[Short problem 1] Reproduce word for word the section of the blog post on righteous anger between "Tuesday, October 18, 2011" and "me SO angry.", inclusive.

^^^^^^^^

Tuesday, October 18, 2011

Righteous Anger

I am in shock right now. There's this photo and story going around facebook about a young Japanese girl who was kidnapped and tortured. Don't worry, I won't go into detail or anything like that. And yes, I know that there are so many bad things (if not worse) that happen everyday all around the world. I think one of the key emotions I feel is anger. When I hear stories about rape, child prostitution, intense violence, etc. I get so angry. Like, it doesn't make sense to me how a human being can do something so evil and cruel to another human being. I know that sin isn't to be underestimated. Nonetheless, I can't comprehend it. Sigh... it truly makes me SO angry.

Then I realize just how angry God must get at sin. And this is like, pure and holy and righteous anger that's coming from a Being that is perfect. If I am utterly sinful and I get this angry at something so evil, God (who is without sin) must get infinitely angrier.

^^^^^^^^

[Short problem 2] Quote the records exactly from the line containing "This screenshot has" through the end of the records, and leave the pictures out of your answer.

^^^^^^^^

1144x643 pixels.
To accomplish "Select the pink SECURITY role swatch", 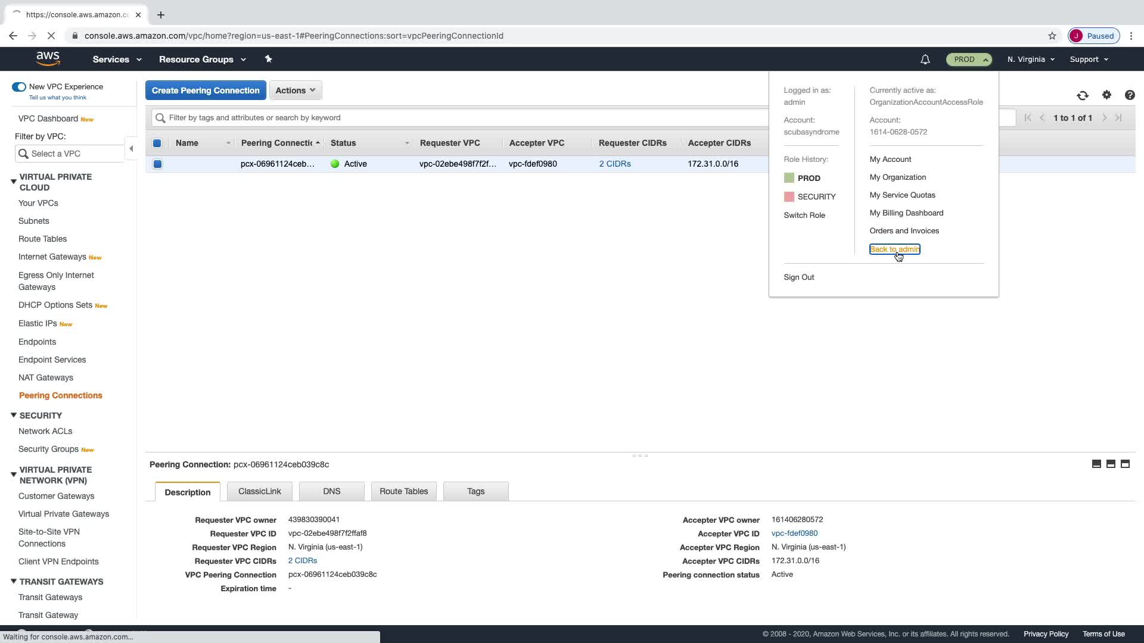I will [x=789, y=197].
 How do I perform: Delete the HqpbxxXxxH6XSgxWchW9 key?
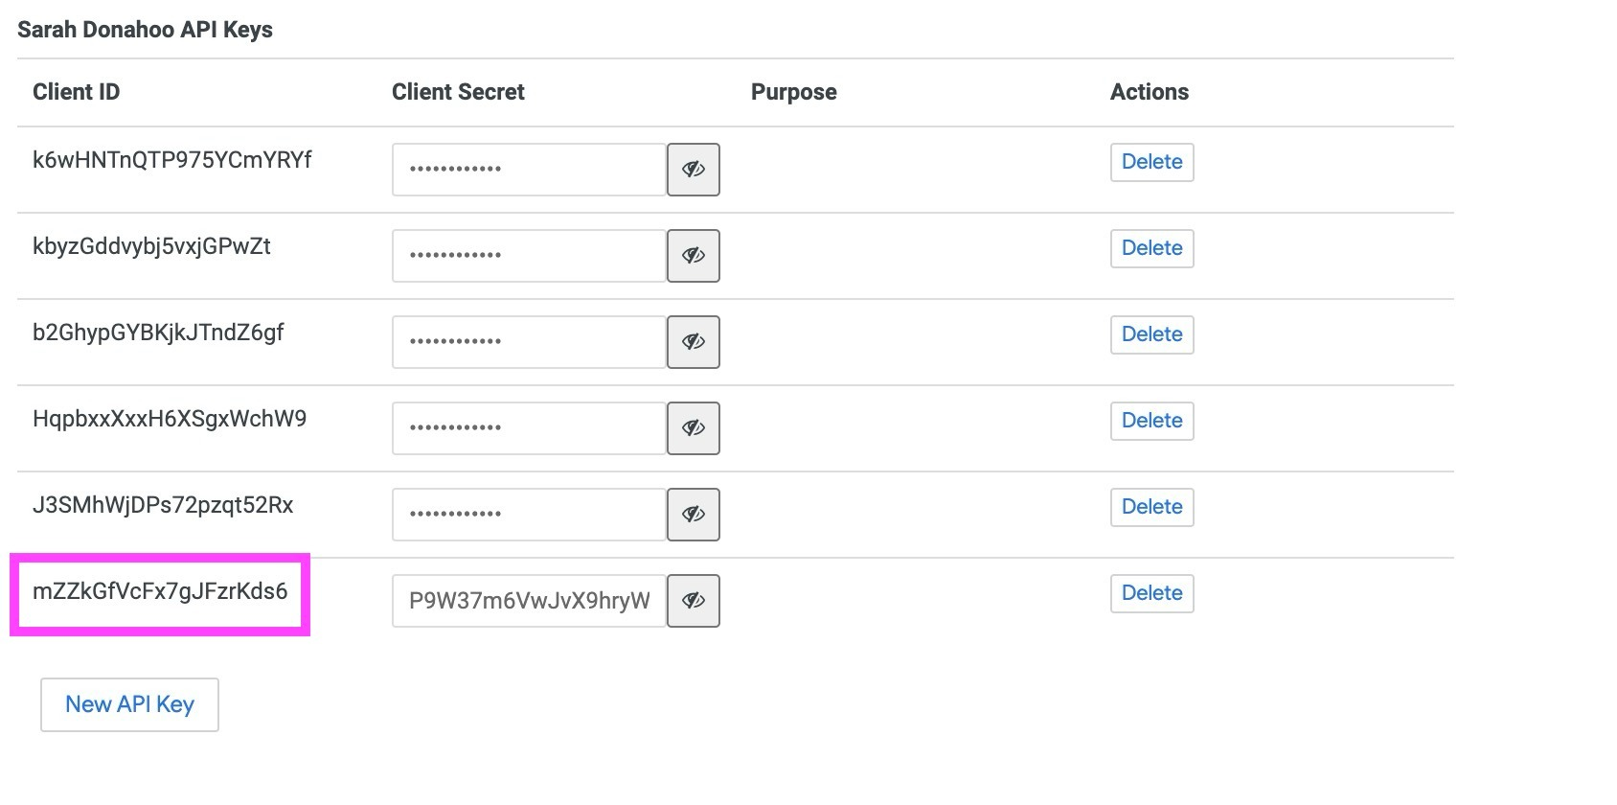point(1151,421)
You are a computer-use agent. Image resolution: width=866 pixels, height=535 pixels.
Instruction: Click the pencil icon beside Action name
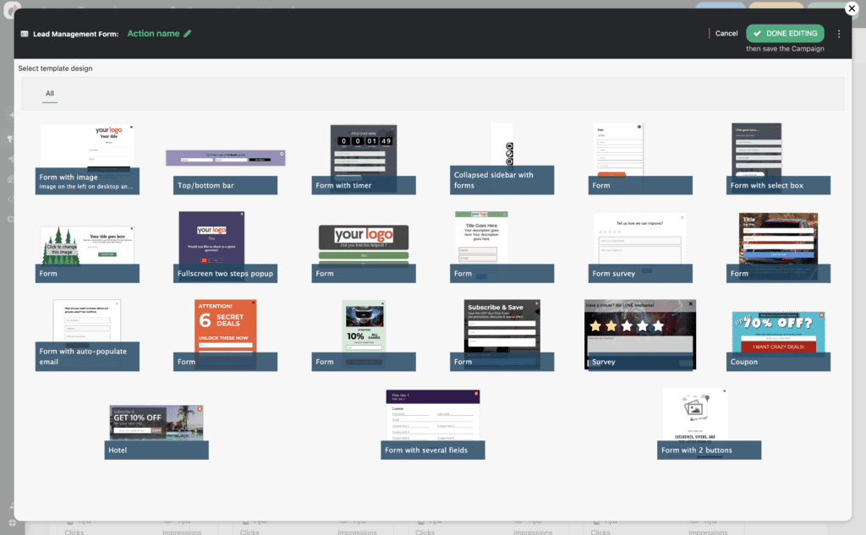click(x=188, y=34)
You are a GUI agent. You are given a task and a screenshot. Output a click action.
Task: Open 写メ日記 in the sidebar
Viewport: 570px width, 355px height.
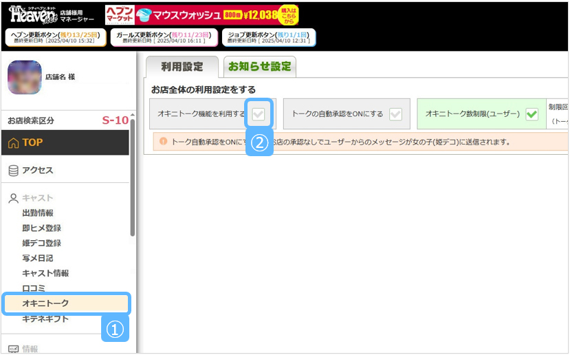38,258
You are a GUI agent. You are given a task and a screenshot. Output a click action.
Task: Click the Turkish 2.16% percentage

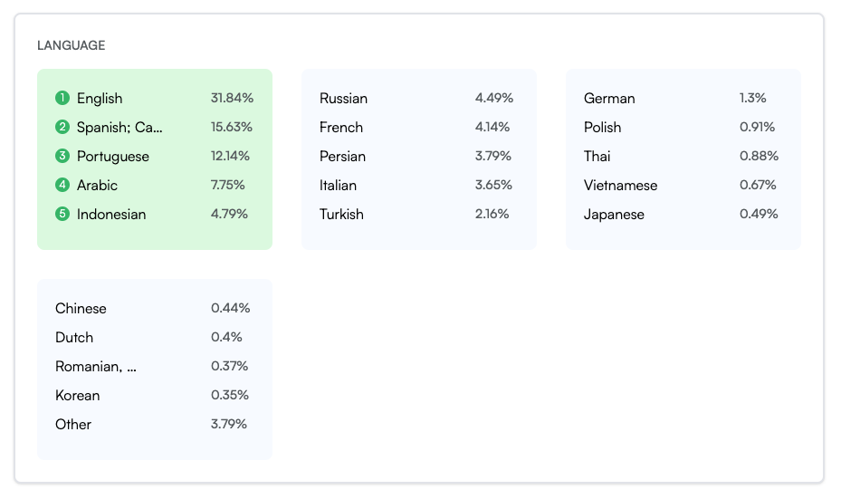[492, 214]
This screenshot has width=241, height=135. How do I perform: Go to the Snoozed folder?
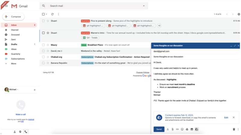[15, 35]
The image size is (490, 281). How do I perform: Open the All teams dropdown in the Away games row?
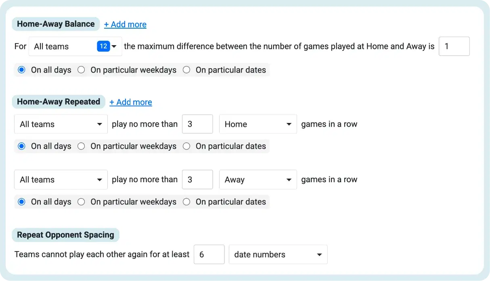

^^^^^^^^

[Task response 1]
Tuesday, October 18, 2011

Righteous Anger

I am in shock right now. There's this photo and story going around facebook about a young Japanese girl who was kidnapped and tortured. Don't worry, I won't go into detail or anything like that. And yes, I know that there are so many bad things (if not worse) that happen everyday all around the world. I think one of the key emotions I feel is anger. When I hear stories about rape, child prostitution, intense violence, etc. I get so angry. Like, it doesn't make sense to me how a human being can do something so evil and cruel to another human being. I know that sin isn't to be underestimated. Nonetheless, I can't comprehend it. Sigh... it truly makes me SO angry.

[Task response 2]
This screenshot has width=241, height=135. How do I perform: Go to the Snoozed folder?
[15, 35]
The image size is (490, 281). How do I perform: Open the All teams dropdown in the Away games row?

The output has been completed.